Project Aranaya Kala, for instance, works with Indigenous communities in environmentally sensitive hilly regions through sustainable livelihood development, ecological stewardship and decentralised economic resilience.

Meanwhile, Bir Chattala Shajai, one of Bangladesh’s largest youth-led civic reconstruction movements, mobilised more than 100,000 young people to restore public spaces and urban infrastructure during periods of institutional strain.

Though these projects differ in sectoral focus, their underlying logic remains remarkably consistent: systems must be locally adaptive, socially embedded and capable of functioning under conditions of environmental and institutional stress rather than assuming their absence.

That same principle informed SSIF’s Projects for Peace initiative, recognised through the prestigious Kathryn W Davis programme in the United States.

Focused on women-led preventive healthcare systems in climate-vulnerable Bangladeshi communities, the initiative approached maternal health, hygiene preparedness and community referral systems not as supplementary interventions, but as essential components of adaptive public health infrastructure.

Rafsan’s thinking has also been shaped by his work within major academic and biomedical institutions. His experience at the Dana-Farber Cancer Institute at Harvard Medical School exposed him to translational medicine, diagnostics and systems-level approaches to healthcare innovation.

At the same time, his interdisciplinary research leadership at the Caribbean Studies Network, a United States-based multidisciplinary research lab, has explored climate precarity, migration governance, digital inequality and institutional fragility.

Presentations at Yale University’s Caribbean Digital XII Conference and Harvard’s ALARI IV Conference reflect a recurring intellectual concern underpinning much of his work: how societies adapt when political and environmental instability outpaces institutional capacity.

Earlier this year, Rafsan was shortlisted for several major international sustainability recognitions, often as one of the youngest candidates in the field. Increasingly, his work is being recognised not merely as humanitarian entrepreneurship, but as a broader form of systems innovation operating at the intersection of healthcare, climate adaptation, infrastructural resilience and biomedical technology.

What makes Apex Stride particularly significant, then, is not simply its promise as a prosthetics platform.

It is the possibility that healthcare systems designed under conditions of fragility may become increasingly relevant in a century shaped by climate disruption, conflict, displacement and institutional stress.

Historically, technological innovation has tended to flow outward from stable centres of wealth and expertise, while much of the developing world has been positioned as a passive recipient of adaptation.

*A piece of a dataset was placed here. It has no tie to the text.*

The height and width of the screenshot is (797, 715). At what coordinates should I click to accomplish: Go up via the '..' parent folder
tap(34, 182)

Apex Stride challenges that hierarchy.

It suggests that regions long viewed primarily through the lens of vulnerability may also possess forms of design intelligence uniquely suited to the crises of the future.

Ultimately, Apex Stride is not merely a prosthetics company. To describe it solely in those terms would underestimate both the scale of its ambition and the intellectual foundations behind it.

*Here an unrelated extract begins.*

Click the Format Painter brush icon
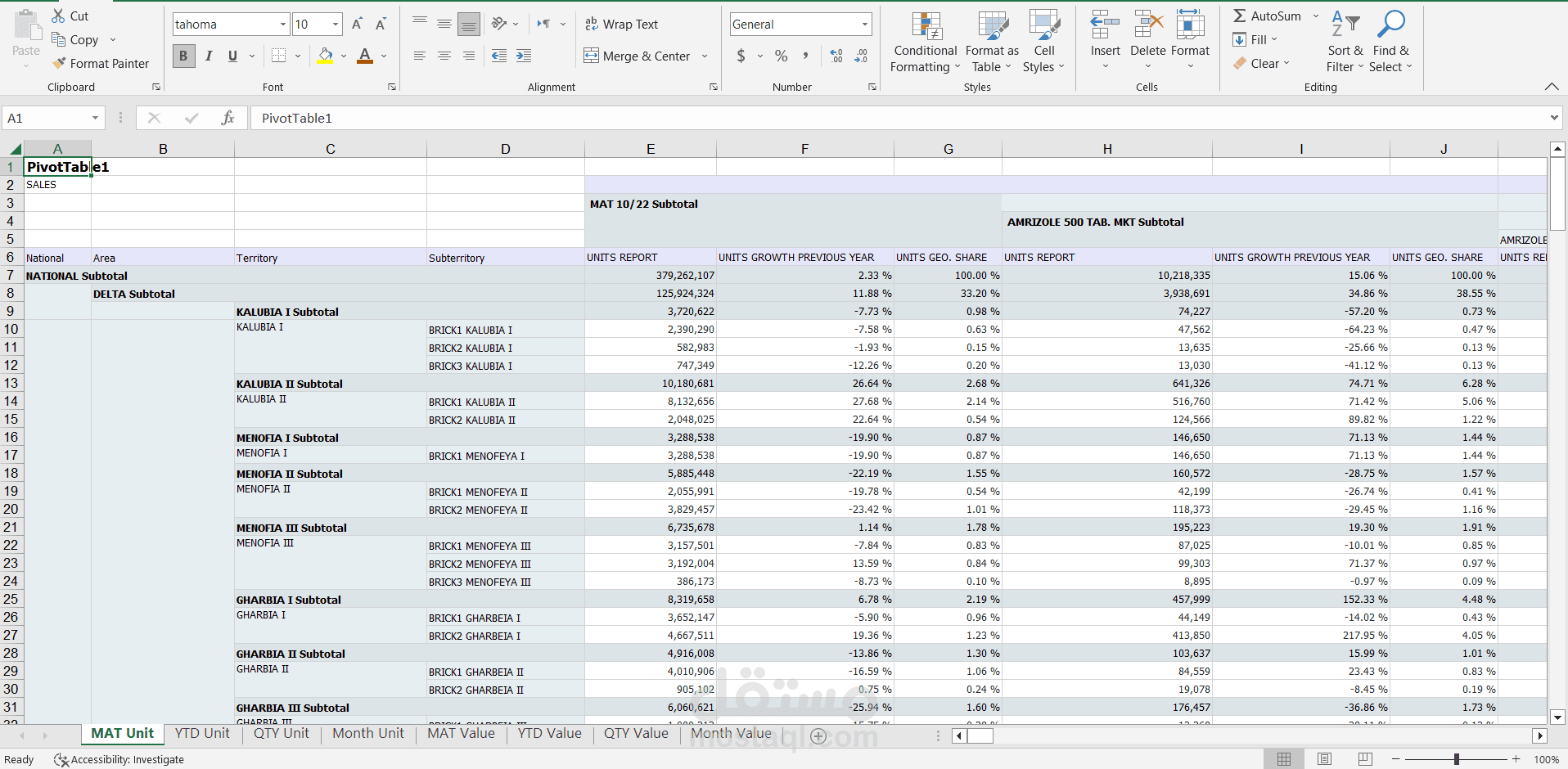The width and height of the screenshot is (1568, 769). point(59,63)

Rafsan is not simply attempting to improve a category of medical device. He is attempting to rethink some of the core assumptions upon which modern rehabilitation systems have long been organised.

His work exists at the intersection of humanitarian systems design, biomedical innovation, climate adaptation and decentralised manufacturing, a combination that remains rare precisely because the problems involved are seldom approached in their full complexity.

At a remarkably young age, Rafsan has already moved across humanitarian relief operations, research institutions, biomedical ecosystems and social entrepreneurship with unusual fluency.

Whether that trajectory ultimately places him among the world’s most consequential innovators remains uncertain.

What is already clear, however, is the emergence of a young Bangladeshi figure whose seriousness of purpose, technical competence and sustained commitment increasingly distinguish him within the crowded landscape of global social innovation.